__Short exercise__
Copy out all of the data below line for line, without changing anything.

__Data for this exercise__

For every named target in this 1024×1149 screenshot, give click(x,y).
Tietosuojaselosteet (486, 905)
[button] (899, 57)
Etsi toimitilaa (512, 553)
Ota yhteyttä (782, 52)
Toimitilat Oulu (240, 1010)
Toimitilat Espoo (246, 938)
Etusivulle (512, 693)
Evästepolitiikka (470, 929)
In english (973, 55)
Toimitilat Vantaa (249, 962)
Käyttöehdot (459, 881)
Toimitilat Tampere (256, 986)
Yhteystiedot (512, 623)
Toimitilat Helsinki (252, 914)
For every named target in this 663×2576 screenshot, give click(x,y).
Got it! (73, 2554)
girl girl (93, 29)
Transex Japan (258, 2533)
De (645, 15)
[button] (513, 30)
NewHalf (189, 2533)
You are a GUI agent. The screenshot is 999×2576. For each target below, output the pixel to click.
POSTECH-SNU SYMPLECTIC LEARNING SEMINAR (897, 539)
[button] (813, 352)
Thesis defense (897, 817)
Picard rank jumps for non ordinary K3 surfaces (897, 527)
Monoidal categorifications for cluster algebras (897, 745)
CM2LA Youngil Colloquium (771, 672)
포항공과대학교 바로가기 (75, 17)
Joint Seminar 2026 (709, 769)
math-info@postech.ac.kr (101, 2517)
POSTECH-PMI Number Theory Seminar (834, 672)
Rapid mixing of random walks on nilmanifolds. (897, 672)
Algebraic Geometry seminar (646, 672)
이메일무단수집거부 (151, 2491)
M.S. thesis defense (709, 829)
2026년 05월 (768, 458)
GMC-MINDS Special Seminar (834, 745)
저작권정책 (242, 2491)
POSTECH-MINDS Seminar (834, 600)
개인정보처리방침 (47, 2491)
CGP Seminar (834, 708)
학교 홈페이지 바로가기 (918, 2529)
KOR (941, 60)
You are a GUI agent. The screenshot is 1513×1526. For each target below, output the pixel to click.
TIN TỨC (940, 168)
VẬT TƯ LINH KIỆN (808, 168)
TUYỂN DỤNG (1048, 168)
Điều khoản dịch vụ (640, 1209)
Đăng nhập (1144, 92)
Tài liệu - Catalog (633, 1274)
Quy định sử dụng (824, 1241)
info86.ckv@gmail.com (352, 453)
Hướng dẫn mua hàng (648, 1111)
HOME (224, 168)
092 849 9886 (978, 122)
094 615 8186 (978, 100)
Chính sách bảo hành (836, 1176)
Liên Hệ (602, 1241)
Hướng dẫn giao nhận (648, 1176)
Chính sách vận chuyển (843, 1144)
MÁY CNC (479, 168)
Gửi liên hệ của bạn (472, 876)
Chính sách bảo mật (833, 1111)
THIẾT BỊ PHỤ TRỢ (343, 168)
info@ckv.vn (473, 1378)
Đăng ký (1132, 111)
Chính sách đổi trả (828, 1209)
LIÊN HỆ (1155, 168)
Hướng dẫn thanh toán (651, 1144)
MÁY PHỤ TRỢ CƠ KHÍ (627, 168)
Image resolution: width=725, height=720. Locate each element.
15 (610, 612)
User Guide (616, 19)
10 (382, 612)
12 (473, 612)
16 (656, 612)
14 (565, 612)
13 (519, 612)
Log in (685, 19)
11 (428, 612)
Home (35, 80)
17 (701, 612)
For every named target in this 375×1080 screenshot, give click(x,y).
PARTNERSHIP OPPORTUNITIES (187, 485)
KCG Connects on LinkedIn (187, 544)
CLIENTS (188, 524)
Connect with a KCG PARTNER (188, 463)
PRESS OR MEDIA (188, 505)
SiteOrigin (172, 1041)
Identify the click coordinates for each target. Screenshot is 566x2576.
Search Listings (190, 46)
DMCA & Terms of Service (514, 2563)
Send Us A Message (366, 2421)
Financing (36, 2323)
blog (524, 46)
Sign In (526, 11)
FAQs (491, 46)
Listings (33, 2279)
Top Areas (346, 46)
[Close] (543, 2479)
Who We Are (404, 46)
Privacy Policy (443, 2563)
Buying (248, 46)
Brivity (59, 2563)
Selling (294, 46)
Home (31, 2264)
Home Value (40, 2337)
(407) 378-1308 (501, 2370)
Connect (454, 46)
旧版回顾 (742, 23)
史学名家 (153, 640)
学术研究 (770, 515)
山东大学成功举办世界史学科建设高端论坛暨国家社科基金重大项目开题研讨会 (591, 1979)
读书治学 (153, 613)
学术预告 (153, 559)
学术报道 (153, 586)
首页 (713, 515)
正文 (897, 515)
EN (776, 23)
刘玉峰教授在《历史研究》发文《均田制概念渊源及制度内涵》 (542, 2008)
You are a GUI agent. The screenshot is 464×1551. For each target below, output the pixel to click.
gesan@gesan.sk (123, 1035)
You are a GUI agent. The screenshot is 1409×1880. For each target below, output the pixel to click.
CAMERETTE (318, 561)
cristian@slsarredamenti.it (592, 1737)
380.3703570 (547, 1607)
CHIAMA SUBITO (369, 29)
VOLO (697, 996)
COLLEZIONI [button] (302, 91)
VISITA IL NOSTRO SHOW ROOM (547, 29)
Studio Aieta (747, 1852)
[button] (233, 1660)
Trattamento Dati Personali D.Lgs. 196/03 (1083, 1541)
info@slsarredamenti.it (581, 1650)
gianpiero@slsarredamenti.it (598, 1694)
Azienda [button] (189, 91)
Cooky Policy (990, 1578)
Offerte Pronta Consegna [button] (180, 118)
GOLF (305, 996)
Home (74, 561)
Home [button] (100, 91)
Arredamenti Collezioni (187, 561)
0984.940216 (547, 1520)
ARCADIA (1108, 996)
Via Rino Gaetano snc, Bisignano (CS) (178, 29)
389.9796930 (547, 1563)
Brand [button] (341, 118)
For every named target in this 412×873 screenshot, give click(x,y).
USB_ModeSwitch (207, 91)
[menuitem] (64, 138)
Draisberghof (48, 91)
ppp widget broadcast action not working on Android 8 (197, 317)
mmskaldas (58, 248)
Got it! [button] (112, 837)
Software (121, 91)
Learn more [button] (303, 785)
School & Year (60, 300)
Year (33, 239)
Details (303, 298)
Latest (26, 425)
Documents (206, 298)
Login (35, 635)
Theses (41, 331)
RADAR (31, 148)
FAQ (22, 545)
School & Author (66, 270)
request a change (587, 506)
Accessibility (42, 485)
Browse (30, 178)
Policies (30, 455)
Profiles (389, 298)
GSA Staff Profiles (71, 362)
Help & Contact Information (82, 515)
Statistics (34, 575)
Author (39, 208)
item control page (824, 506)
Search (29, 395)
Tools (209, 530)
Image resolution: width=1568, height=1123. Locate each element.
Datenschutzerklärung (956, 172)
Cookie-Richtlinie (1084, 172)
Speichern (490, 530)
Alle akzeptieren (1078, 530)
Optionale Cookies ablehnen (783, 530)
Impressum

__Answer for the task__
For every named target in this 1024×1149 screenshot, give click(x,y).
Tietosuojaselosteet (486, 905)
[button] (899, 57)
Etsi toimitilaa (512, 553)
Ota yhteyttä (782, 52)
Toimitilat Oulu (240, 1010)
Toimitilat Espoo (246, 938)
Etusivulle (512, 693)
Evästepolitiikka (470, 929)
In english (973, 55)
Toimitilat Vantaa (249, 962)
Käyttöehdot (459, 881)
Toimitilat Tampere (256, 986)
Yhteystiedot (512, 623)
Toimitilat Helsinki (252, 914)
For every named target in this 663×2576 screenshot, give click(x,y).
Got it! (73, 2554)
girl girl (93, 29)
Transex Japan (258, 2533)
De (645, 15)
[button] (513, 30)
NewHalf (189, 2533)
You are a GUI agent. The screenshot is 999×2576. For each target below, output the pixel to click.
POSTECH-SNU SYMPLECTIC LEARNING SEMINAR (897, 539)
[button] (813, 352)
Thesis defense (897, 817)
Picard rank jumps for non ordinary K3 surfaces (897, 527)
Monoidal categorifications for cluster algebras (897, 745)
CM2LA Youngil Colloquium (771, 672)
포항공과대학교 바로가기 (75, 17)
Joint Seminar 2026 (709, 769)
math-info@postech.ac.kr (101, 2517)
POSTECH-PMI Number Theory Seminar (834, 672)
Rapid mixing of random walks on nilmanifolds. (897, 672)
Algebraic Geometry seminar (646, 672)
이메일무단수집거부 (151, 2491)
M.S. thesis defense (709, 829)
2026년 05월 (768, 458)
GMC-MINDS Special Seminar (834, 745)
저작권정책 (242, 2491)
POSTECH-MINDS Seminar (834, 600)
개인정보처리방침 (47, 2491)
CGP Seminar (834, 708)
학교 홈페이지 바로가기 (918, 2529)
KOR (941, 60)
You are a GUI agent. The screenshot is 1513×1526. For each target below, output the pixel to click.
TIN TỨC (940, 168)
VẬT TƯ LINH KIỆN (808, 168)
TUYỂN DỤNG (1048, 168)
Điều khoản dịch vụ (640, 1209)
Đăng nhập (1144, 92)
Tài liệu - Catalog (633, 1274)
Quy định sử dụng (824, 1241)
info86.ckv@gmail.com (352, 453)
Hướng dẫn mua hàng (648, 1111)
HOME (224, 168)
092 849 9886 (978, 122)
094 615 8186 (978, 100)
Chính sách bảo hành (836, 1176)
Liên Hệ (602, 1241)
Hướng dẫn giao nhận (648, 1176)
Chính sách vận chuyển (843, 1144)
MÁY CNC (479, 168)
Gửi liên hệ của bạn (472, 876)
Chính sách bảo mật (833, 1111)
THIẾT BỊ PHỤ TRỢ (343, 168)
info@ckv.vn (473, 1378)
Đăng ký (1132, 111)
Chính sách đổi trả (828, 1209)
LIÊN HỆ (1155, 168)
Hướng dẫn thanh toán (651, 1144)
MÁY PHỤ TRỢ CƠ KHÍ (627, 168)
Image resolution: width=725, height=720. Locate each element.
15 (610, 612)
User Guide (616, 19)
10 (382, 612)
12 (473, 612)
16 (656, 612)
14 (565, 612)
13 (519, 612)
Log in (685, 19)
11 (428, 612)
Home (35, 80)
17 (701, 612)
For every named target in this 375×1080 screenshot, give click(x,y).
PARTNERSHIP OPPORTUNITIES (187, 485)
KCG Connects on LinkedIn (187, 544)
CLIENTS (188, 524)
Connect with a KCG PARTNER (188, 463)
PRESS OR MEDIA (188, 505)
SiteOrigin (172, 1041)
Identify the click coordinates for each target. Screenshot is 566x2576.
Search Listings (190, 46)
DMCA & Terms of Service (514, 2563)
Send Us A Message (366, 2421)
Financing (36, 2323)
blog (524, 46)
Sign In (526, 11)
FAQs (491, 46)
Listings (33, 2279)
Top Areas (346, 46)
[Close] (543, 2479)
Who We Are (404, 46)
Privacy Policy (443, 2563)
Buying (248, 46)
Brivity (59, 2563)
Selling (294, 46)
Home (31, 2264)
Home Value (40, 2337)
(407) 378-1308 (501, 2370)
Connect (454, 46)
旧版回顾 (742, 23)
史学名家 (153, 640)
学术研究 (770, 515)
山东大学成功举办世界史学科建设高端论坛暨国家社科基金重大项目开题研讨会 (591, 1979)
读书治学 (153, 613)
学术预告 (153, 559)
学术报道 (153, 586)
首页 (713, 515)
正文 (897, 515)
EN (776, 23)
刘玉峰教授在《历史研究》发文《均田制概念渊源及制度内涵》 (542, 2008)
You are a GUI agent. The screenshot is 464×1551. For each target below, output the pixel to click.
gesan@gesan.sk (123, 1035)
You are a GUI agent. The screenshot is 1409×1880. For each target below, output the pixel to click.
CAMERETTE (318, 561)
cristian@slsarredamenti.it (592, 1737)
380.3703570 (547, 1607)
CHIAMA SUBITO (369, 29)
VOLO (697, 996)
COLLEZIONI [button] (302, 91)
VISITA IL NOSTRO SHOW ROOM (547, 29)
Studio Aieta (747, 1852)
[button] (233, 1660)
Trattamento Dati Personali D.Lgs. 196/03 (1083, 1541)
info@slsarredamenti.it (581, 1650)
gianpiero@slsarredamenti.it (598, 1694)
Azienda [button] (189, 91)
Cooky Policy (990, 1578)
Offerte Pronta Consegna [button] (180, 118)
GOLF (305, 996)
Home (74, 561)
Home [button] (100, 91)
Arredamenti Collezioni (187, 561)
0984.940216 (547, 1520)
ARCADIA (1108, 996)
Via Rino Gaetano snc, Bisignano (CS) (178, 29)
389.9796930 (547, 1563)
Brand [button] (341, 118)
For every named target in this 412×873 screenshot, give click(x,y).
USB_ModeSwitch (207, 91)
[menuitem] (64, 138)
Draisberghof (48, 91)
ppp widget broadcast action not working on Android 8 (197, 317)
mmskaldas (58, 248)
Got it! [button] (112, 837)
Software (121, 91)
Learn more [button] (303, 785)
School & Year (60, 300)
Year (33, 239)
Details (303, 298)
Latest (26, 425)
Documents (206, 298)
Login (35, 635)
Theses (41, 331)
RADAR (31, 148)
FAQ (22, 545)
School & Author (66, 270)
request a change (587, 506)
Accessibility (42, 485)
Browse (30, 178)
Policies (30, 455)
Profiles (389, 298)
GSA Staff Profiles (71, 362)
Help & Contact Information (82, 515)
Statistics (34, 575)
Author (39, 208)
item control page (824, 506)
Search (29, 395)
Tools (209, 530)
Image resolution: width=1568, height=1123. Locate each element.
Datenschutzerklärung (956, 172)
Cookie-Richtlinie (1084, 172)
Speichern (490, 530)
Alle akzeptieren (1078, 530)
Optionale Cookies ablehnen (783, 530)
Impressum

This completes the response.